**SHORT TASK 1:** Pull out every line of the entries that contains the string "specified", matching case exactly.
**SHORT TASK 2:** Continue the forum thread about querying a Bible table in SQL from the point where it stops.

-- Begin PAGE EXCERPT --

Hi,
I know this is not PHP issue but we here writes a lot of database SQL querries so I hope for a help. I have a bible script that is supposed to query the scriptures between two intervals. My table is named Bible and have columns: ID (int), Book (int), Chapter(int), Verse (int) and Scripture(text).

Now the books are unique ie 1-66 but chapters keep repeating, and so do verses. Now suppose I want to get scripture between book 1 chapter 1 verse 1 and book 2 chapter 3 Verse 1, how do I go about? My knowledge of SQL have taken me to a dead end!

You can check how bible have its chapters and verses arranged at www.biblegateway.com.

Thanks friend :)

Are your ID's in the order as per the sequence of the Books, chapters and verses in the bible? If so, then you can pull the ID for from where you want to start and the ID till where you want to get the Scripture till and then pull all the scriptures in between the 2 ID's.

This might help.

-- End PAGE EXCERPT --
-- Begin SOURCE RECORDS --

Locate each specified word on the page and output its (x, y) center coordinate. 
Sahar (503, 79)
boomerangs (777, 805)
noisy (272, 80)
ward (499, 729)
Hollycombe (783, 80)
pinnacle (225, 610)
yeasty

-- End SOURCE RECORDS --

**EXPECTED ANSWER 1:**
Locate each specified word on the page and output its (x, y) center coordinate. 

**EXPECTED ANSWER 2:**
thanks pritaeas, i'm checking the link and I will be back

Are your ID's in the order as per the sequence of the Books, chapters and verses in the bible? If so, then you can pull the ID for from where you want to start and the ID till where you want to get the Scripture till and then pull all the scriptures in between the 2 ID's.

sudeep,
id is autoincrement and I don't programatically know where new book or chapter begins at as far as ID is concerned.
Thanks for replying

pritaeas,
isn't this a link to this same post?

sudeep,
id is autoincrement and I don't programatically know where new book or chapter begins at as far as ID is concerned.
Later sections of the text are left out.